Based on the young adult novel by Lois Lowry, The Giver tells the story of sixteen year-old Jonas (Brenton Thwaites), who has been selected as a “Receiver of Memories” for his ability to dream, see colors and feel emotions – even though, like the rest of the population in this “community” of the future, he is drugged on a daily basis in order to suppress his feelings.
The “community” is run by a group of old-fogies, headed by a Chief Elder (Meryl Streep), and is located at the flat top of a mountain that rises above the clouds. No one can see beyond the mist that envelops their civilization, although some claim to have glimpsed trees beyond the clouds. Citizens of this vanilla world have no choices, problems, or worries – or so they think.

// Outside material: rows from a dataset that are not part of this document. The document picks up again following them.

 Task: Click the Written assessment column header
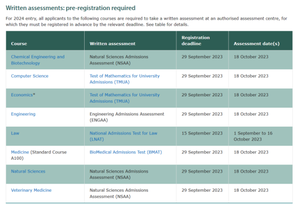coord(112,44)
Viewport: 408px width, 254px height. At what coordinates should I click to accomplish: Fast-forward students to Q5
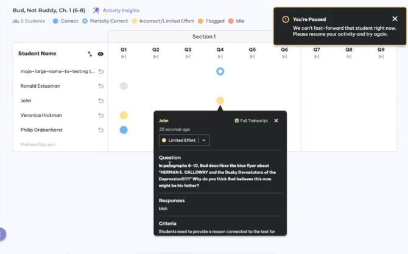click(252, 57)
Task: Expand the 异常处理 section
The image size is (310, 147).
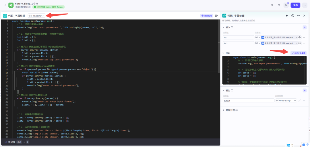Action: pyautogui.click(x=224, y=110)
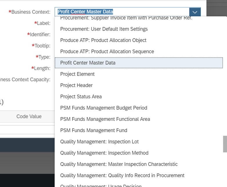This screenshot has width=227, height=187.
Task: Click the Code Value column header
Action: coord(29,116)
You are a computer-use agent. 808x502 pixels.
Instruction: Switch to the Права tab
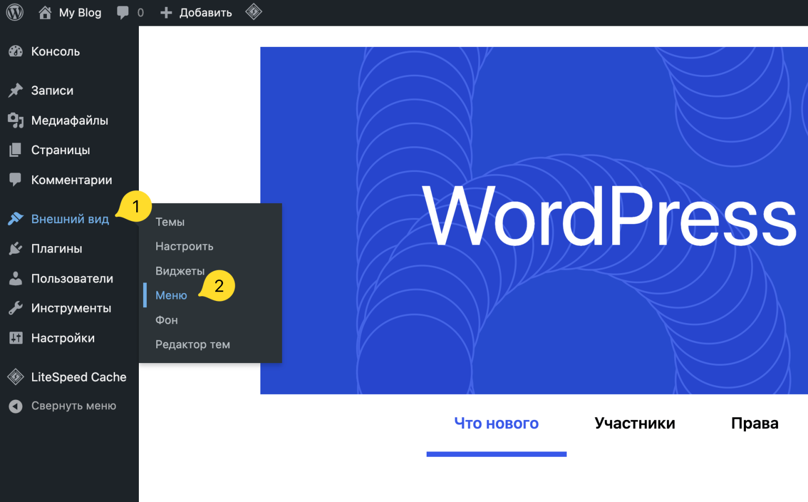(x=754, y=423)
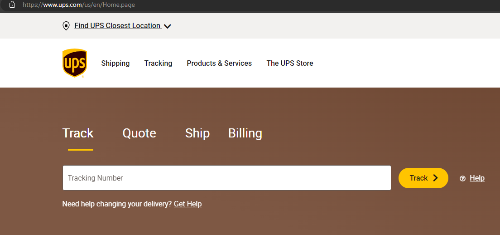Click the location pin icon

[66, 26]
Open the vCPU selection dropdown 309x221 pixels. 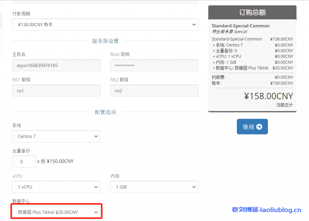[56, 187]
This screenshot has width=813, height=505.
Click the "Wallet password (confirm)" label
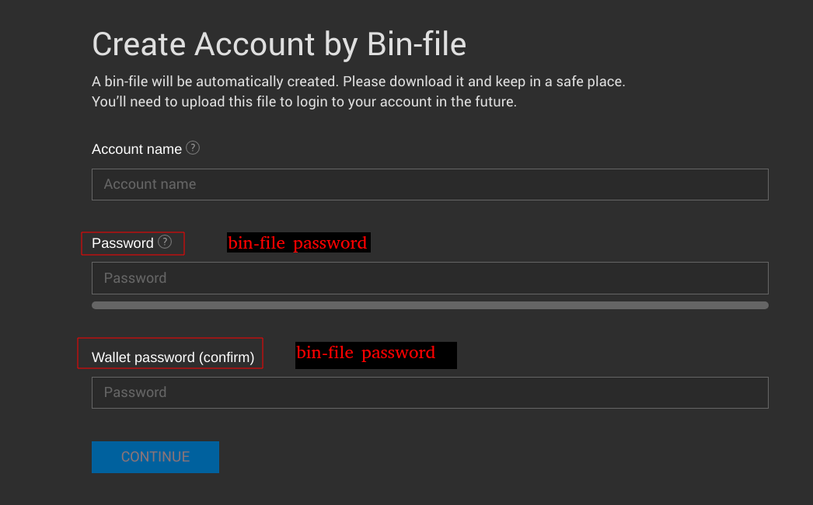173,357
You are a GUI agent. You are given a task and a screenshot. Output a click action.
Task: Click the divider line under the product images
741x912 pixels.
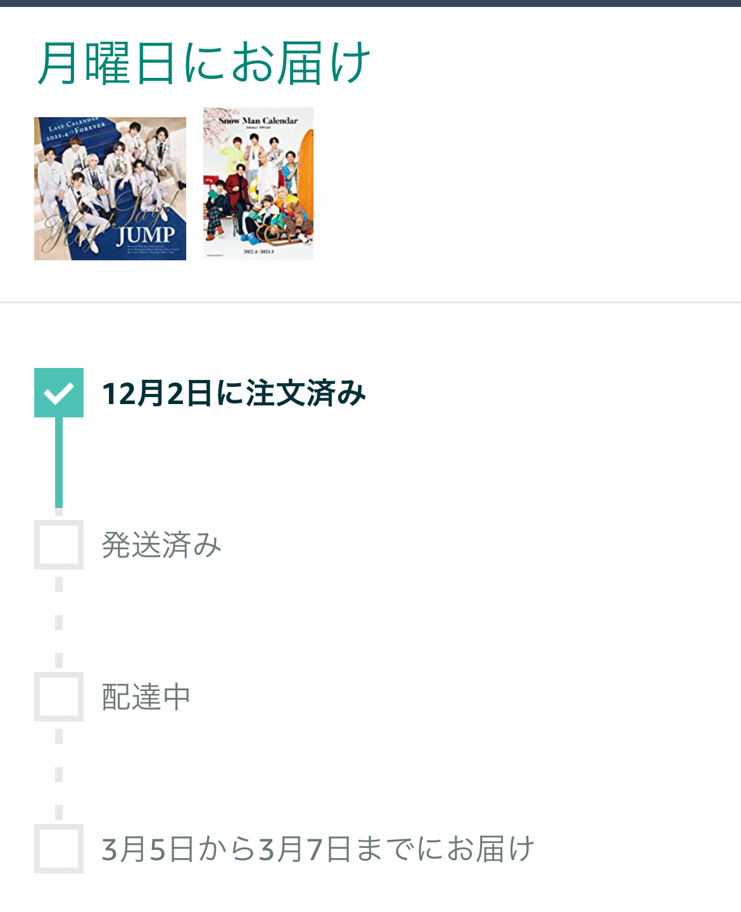[371, 303]
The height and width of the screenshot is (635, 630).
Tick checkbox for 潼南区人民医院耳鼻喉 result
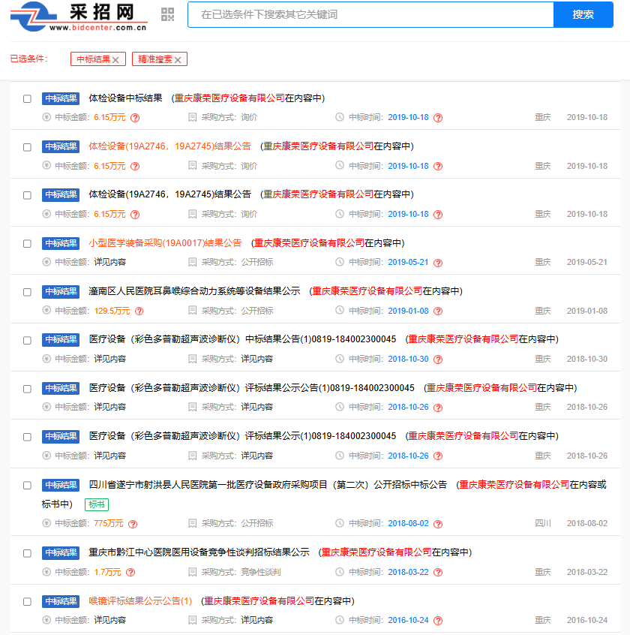click(x=27, y=292)
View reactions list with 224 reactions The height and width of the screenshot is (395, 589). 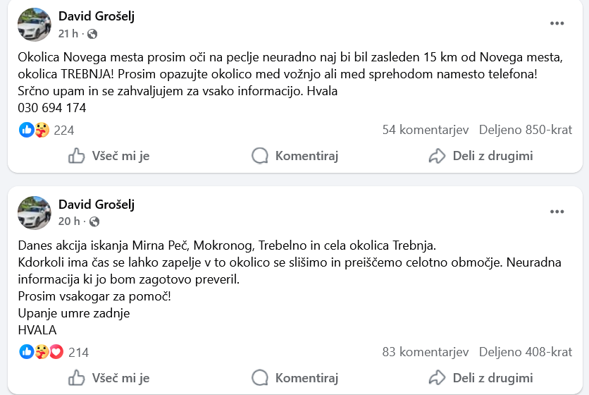pos(63,130)
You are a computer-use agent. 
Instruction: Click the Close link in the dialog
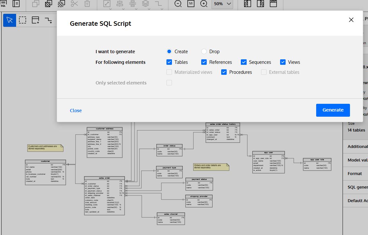pos(76,110)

The film is all in black & white until Jonas begins to “feel” things, prompted by his mentor, the Giver (Jeff Bridges), who is teaching the boy to handle the pain and strife that comes with reality. As the hero becomes more in tune with history and the true human experience, we begin to see, through his eyes, shades of color start to emerge (a la the film Pleasantville.)

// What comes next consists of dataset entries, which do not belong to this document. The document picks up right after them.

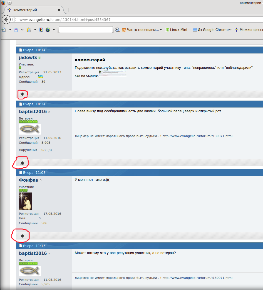
Task: Open the screenshot thumbnail in jadowts post
Action: (x=113, y=73)
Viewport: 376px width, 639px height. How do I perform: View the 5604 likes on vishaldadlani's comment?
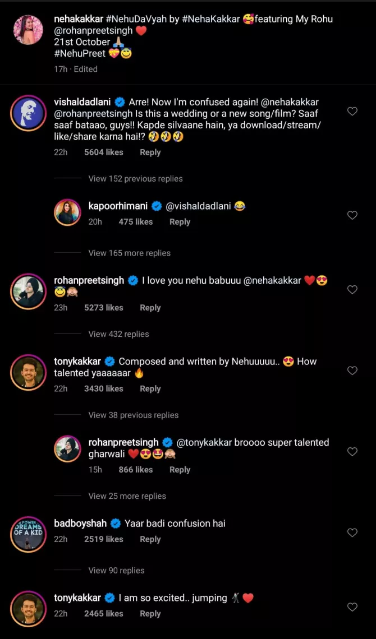(x=103, y=152)
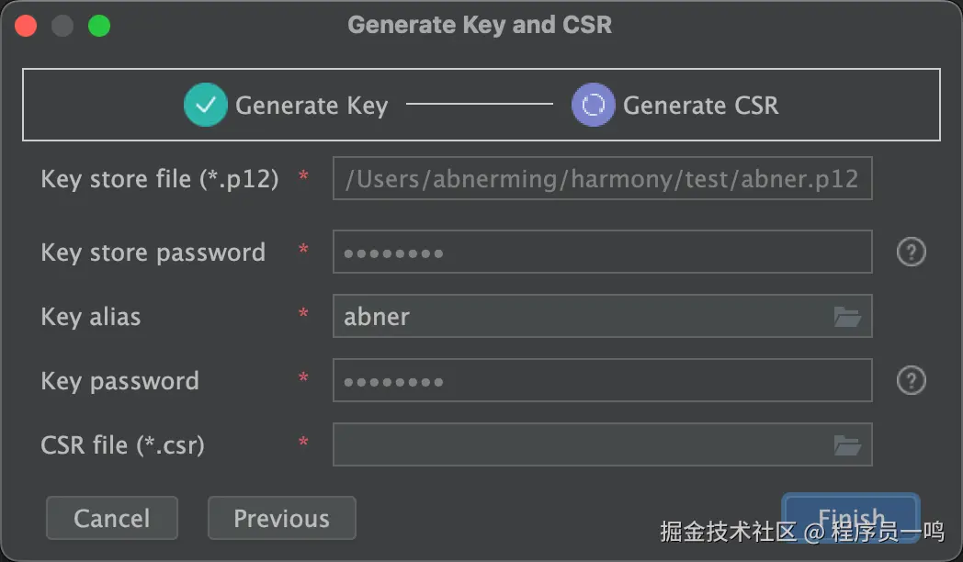Focus the Key password field

[602, 381]
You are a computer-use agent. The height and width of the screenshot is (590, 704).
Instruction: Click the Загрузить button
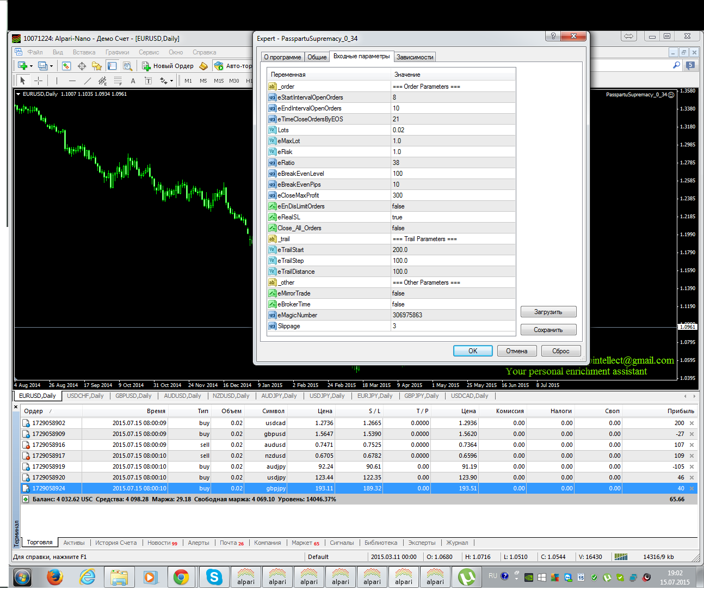(x=548, y=312)
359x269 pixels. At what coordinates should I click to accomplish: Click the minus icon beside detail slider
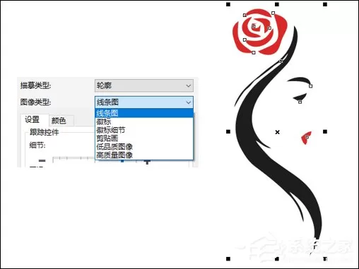coord(42,161)
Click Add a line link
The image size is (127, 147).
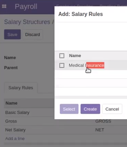click(x=15, y=139)
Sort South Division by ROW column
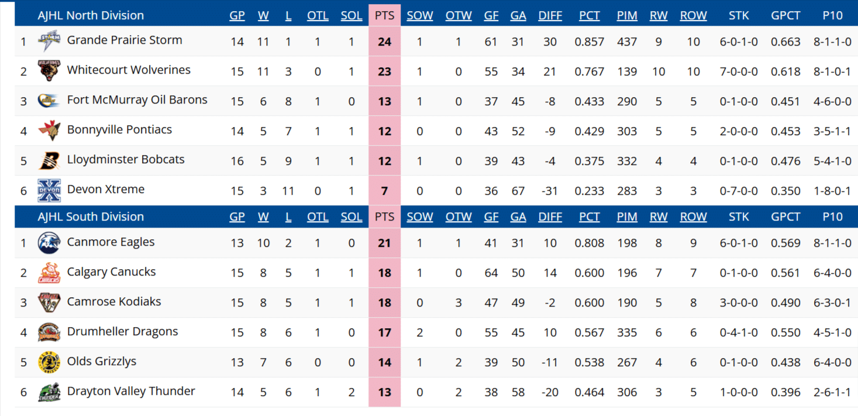 coord(693,217)
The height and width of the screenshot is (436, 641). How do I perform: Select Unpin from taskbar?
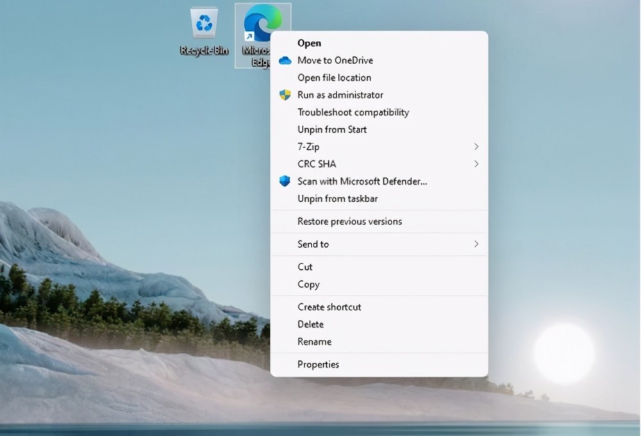(x=337, y=199)
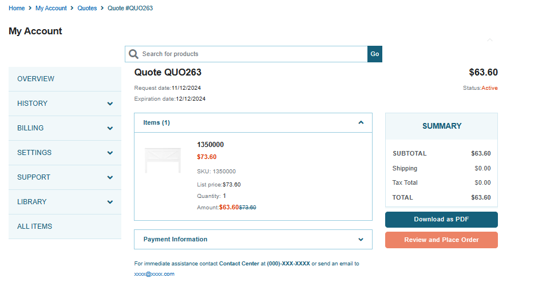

The old people of this society are “released” to “Elsewhere,” which, we eventually find out, is code for being euthanized and disposed of; and the babies who won’t shut up and be quiet do not fare any better. There is also some quirky “precision of language” thing going on, where citizens are not allowed to use words that elicit emotion; and if they cross the line they are expected to immediately apologize for their trespass. (I wish that the director, Phillip Noyce, and screenwriters, Michael Mitnick and Robert Weide, would take this movie back and apologize for it.)
After Jonas gets a taste of reality (more like a taste of his girlfriend’s lips – played by Emma Tremblay), he’s off to save the community, a baby (who has the birthmark of a memory keeper), his girlfriend, and the Giver. The only way he can restore the former civilization is by crossing a boundary (think Planet of the Apes’ “Forbidden Zone”) that will magically release all memories back into the world.
I haven’t read the Lois Lowry book, but it has sold more than ten-million copies and won a Newbery Medal, so it has to be much better than this dingy film. There are some thought-provoking themes and ideas here, but I’m guessing they play a lot better on paper than they do in this mess of a movie.
If you manage to still be awake by the last act of The Giver, the film finally has a little bit of action, but it’s so inane that you’ll quickly wish it would go back to just being boring. When Jonas jumps his motorized bicycle off of a cliff (with the baby attached to the handlebars) the film lost me completely, and I won’t even go into the tractor-beam river-drop sequence.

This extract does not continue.